__Exercises__:
1. Using the paper header on adjusting incidence estimates, mark each statement yes or no and quote the words that decide it: (a) The Quantitative Sciences Unit is located in Palo Alto. (b) The Institute for Global Health Sciences belongs to Stanford University. (c) The title describes an approach based on maximum likelihood estimation.
2. Write what comes after the last affiliation in the paper header on adjusting incidence estimates with laboratory test performances.

__Excerpt provided__:
»»

Adjusting Incidence Estimates with Laboratory Test Performances: A Pragmatic Maximum Likelihood Estimation-Based Approach

Author:

Weng Yingjie1,Tian Lu2,Boothroyd Derek1,Lee Justin1,Zhang Kenny1,Lu Di1,Lindan Christina P.34,Bollyky Jenna5,Huang Beatrice6,Rutherford George W.34,Maldonado Yvonne7,Desai Manisha12ORCID,

Affiliation:

1. Quantitative Sciences Unit, Department of Medicine, Stanford University, Palo Alto, CA

2. Biomedical Data Science, Department of Medicine, Stanford University, Palo Alto, CA

3. Department of Epidemiology and Biostatistics, University of California, San Francisco, CA

4. Institute for Global Health Sciences, University of California San Francisco, San Francisco, CA

5. Division of Primary Care & Population Health, School of Medicine, Stanford University, Stanford, CA

6. Department of Family and Community Medicine, University of California, San Francisco, CA

7. Division of Pediatric Infectious Diseases, Department of Pediatrics, Stanford University School of Medicine, Stanford, CA.

««

(Dataset entries)
»»

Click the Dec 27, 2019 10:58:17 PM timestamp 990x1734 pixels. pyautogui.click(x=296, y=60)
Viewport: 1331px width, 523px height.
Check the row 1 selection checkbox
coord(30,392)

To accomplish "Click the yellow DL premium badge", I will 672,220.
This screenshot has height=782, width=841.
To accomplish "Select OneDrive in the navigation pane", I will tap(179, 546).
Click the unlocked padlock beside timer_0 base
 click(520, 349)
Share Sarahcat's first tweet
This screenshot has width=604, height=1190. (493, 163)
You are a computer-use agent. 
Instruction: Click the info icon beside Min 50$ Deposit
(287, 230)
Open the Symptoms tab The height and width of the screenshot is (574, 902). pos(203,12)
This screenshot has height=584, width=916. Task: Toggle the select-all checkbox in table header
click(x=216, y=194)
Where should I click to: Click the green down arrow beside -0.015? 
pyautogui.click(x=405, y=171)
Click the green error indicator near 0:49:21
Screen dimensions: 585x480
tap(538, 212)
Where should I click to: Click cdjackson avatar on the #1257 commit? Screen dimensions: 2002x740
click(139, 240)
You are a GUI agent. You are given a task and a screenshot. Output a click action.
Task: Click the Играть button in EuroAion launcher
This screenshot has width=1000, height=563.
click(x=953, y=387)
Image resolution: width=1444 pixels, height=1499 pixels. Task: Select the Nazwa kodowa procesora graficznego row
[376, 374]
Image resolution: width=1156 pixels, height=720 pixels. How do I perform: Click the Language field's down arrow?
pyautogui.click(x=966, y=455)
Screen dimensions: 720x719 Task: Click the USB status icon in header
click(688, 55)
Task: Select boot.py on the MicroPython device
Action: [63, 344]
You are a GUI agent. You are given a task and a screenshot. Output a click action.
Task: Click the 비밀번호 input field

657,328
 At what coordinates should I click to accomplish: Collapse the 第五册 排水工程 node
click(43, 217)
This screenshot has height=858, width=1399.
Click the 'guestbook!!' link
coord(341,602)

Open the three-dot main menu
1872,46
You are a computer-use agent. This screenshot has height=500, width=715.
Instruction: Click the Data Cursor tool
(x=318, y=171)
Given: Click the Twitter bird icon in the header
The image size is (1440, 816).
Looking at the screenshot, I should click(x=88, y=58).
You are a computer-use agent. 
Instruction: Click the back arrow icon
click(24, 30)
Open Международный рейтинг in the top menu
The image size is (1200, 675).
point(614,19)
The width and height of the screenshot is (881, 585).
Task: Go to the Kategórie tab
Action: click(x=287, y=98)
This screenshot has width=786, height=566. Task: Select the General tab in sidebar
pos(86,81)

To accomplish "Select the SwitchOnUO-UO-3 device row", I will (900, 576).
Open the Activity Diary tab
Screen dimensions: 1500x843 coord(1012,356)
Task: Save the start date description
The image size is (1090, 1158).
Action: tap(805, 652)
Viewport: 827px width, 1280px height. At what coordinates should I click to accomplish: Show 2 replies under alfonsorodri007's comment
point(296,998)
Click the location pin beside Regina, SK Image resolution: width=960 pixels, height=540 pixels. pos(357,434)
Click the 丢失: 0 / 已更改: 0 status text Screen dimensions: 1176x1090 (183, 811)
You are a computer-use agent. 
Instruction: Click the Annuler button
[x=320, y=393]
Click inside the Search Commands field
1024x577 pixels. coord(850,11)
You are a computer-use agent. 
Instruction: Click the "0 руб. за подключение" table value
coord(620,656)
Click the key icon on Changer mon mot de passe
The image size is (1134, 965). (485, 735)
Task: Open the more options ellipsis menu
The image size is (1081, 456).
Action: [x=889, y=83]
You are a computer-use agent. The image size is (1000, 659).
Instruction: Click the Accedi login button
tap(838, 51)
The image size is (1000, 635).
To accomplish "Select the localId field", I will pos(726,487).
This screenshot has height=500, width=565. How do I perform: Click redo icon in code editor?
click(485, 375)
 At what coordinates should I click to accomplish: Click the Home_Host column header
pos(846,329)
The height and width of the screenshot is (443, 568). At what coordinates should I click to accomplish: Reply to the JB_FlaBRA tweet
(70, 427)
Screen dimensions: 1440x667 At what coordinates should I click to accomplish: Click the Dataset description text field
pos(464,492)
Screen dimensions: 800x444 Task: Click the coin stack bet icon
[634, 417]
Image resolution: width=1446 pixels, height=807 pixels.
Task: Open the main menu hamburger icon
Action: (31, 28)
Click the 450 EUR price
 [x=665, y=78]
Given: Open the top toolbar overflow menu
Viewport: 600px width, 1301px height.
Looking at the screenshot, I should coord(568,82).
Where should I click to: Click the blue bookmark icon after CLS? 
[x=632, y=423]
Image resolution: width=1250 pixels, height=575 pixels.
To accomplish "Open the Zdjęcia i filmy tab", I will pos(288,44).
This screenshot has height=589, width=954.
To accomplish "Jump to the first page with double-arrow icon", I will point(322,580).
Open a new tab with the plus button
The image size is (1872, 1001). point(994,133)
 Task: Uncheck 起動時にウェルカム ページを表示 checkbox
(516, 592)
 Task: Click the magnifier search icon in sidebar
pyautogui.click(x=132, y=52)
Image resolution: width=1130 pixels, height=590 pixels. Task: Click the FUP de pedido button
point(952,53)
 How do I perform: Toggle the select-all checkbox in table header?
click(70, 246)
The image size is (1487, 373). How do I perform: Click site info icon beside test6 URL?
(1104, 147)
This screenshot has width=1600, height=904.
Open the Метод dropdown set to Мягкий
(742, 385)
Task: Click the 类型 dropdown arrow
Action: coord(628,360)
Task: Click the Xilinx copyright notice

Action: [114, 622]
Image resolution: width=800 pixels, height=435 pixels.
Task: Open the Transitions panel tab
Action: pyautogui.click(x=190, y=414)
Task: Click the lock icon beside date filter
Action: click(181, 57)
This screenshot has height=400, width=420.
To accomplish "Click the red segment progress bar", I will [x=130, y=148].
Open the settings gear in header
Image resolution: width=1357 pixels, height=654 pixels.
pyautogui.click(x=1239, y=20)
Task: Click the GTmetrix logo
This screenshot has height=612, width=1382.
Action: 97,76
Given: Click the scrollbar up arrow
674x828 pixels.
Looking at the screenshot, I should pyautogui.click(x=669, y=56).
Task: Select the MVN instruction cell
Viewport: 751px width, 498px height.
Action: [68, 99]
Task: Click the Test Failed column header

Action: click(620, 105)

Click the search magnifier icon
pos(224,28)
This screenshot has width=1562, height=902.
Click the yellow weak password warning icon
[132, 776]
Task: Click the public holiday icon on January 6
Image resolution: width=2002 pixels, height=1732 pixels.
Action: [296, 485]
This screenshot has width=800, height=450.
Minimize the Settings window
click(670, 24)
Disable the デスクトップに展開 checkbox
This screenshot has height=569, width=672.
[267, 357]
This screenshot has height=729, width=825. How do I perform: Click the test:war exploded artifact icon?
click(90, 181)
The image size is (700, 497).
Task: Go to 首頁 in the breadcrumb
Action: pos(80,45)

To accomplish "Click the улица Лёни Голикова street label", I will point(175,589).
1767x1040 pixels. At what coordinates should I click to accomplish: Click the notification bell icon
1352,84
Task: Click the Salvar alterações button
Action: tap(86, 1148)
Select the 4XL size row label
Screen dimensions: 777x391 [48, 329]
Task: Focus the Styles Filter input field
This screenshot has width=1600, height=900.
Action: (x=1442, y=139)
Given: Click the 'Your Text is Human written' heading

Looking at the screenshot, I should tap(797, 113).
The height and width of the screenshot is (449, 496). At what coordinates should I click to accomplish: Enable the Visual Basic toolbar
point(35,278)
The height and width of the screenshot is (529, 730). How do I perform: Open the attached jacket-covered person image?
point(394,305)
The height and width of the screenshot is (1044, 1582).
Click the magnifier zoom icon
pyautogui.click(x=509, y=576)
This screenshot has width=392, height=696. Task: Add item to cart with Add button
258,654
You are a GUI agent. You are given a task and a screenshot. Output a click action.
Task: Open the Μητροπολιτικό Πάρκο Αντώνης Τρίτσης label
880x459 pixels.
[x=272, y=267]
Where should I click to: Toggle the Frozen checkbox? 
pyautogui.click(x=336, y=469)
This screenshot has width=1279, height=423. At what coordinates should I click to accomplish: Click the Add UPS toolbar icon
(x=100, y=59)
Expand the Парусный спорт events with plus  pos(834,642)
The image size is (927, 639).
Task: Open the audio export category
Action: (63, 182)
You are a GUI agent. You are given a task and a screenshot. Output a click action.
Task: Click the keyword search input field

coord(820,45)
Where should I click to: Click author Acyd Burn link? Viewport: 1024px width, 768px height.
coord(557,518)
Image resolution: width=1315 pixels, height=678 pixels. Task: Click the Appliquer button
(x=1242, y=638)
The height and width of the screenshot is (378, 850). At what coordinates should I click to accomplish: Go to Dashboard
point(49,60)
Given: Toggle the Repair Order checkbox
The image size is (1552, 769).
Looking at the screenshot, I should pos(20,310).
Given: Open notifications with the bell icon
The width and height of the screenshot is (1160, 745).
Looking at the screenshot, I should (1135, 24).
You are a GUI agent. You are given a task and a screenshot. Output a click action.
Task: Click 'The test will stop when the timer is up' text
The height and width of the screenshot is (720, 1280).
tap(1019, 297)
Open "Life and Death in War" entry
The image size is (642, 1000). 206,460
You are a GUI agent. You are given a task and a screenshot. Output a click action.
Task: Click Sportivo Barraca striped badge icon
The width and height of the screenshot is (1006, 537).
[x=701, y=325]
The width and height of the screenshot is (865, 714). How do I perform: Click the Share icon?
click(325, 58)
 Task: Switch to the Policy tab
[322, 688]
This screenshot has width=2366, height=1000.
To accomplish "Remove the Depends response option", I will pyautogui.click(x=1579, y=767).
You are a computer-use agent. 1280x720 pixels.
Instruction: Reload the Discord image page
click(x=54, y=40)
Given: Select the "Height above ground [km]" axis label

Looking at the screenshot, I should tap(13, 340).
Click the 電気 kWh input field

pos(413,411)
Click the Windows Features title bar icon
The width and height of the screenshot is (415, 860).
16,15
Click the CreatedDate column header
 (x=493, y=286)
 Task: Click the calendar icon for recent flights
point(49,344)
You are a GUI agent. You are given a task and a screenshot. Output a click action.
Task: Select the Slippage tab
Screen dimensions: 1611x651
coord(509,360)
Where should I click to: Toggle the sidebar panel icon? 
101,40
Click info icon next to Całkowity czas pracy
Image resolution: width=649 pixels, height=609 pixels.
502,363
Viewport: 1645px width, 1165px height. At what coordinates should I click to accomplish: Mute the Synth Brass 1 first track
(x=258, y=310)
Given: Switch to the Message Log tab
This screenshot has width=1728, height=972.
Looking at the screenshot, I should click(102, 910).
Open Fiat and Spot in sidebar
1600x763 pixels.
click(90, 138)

««

__Solved tasks__:
1.
(a) Yes: "Quantitative Sciences Unit, Department of Medicine, Stanford University, Palo Alto, CA"
(b) No: "Institute for Global Health Sciences, University of California San Francisco, San Francisco, CA"
(c) Yes: "A Pragmatic Maximum Likelihood Estimation-Based Approach"

2.
Abstract

Understanding the incidence of disease is often crucial for public policy decision-making, as observed during the COVID-19 pandemic. Estimating incidence is challenging, however, when the definition of incidence relies on tests that imperfectly measure disease, as in the case when assays with variable performance are used to detect the SARS-CoV-2 virus. To our knowledge, there are no pragmatic methods to address the bias introduced by the performance of labs in testing for the virus. In the setting of a longitudinal study, we developed a maximum likelihood estimation-based approach to estimate laboratory performance-adjusted incidence using the expectation-maximization algorithm. We constructed confidence intervals (CIs) using both bootstrapped-based and large-sample interval estimator approaches. We evaluated our methods through extensive simulation and applied them to a real-world study (TrackCOVID), where the primary goal was to determine the incidence of and risk factors for SARS-CoV-2 infection in the San Francisco Bay Area from July 2020 to March 2021. Our simulations demonstrated that our method converged rapidly with accurate estimates under a variety of scenarios. Bootstrapped-based CIs were comparable to the large-sample estimator CIs with a reasonable number of incident cases, shown via a simulation scenario based on the real TrackCOVID study. In more extreme simulated scenarios, the coverage of large-sample interval estimation outperformed the bootstrapped-based approach. Results from the application to the TrackCOVID study suggested that assuming perfect laboratory test performance can lead to an inaccurate inference of the incidence. Our flexible, pragmatic method can be extended to a variety of disease and study settings.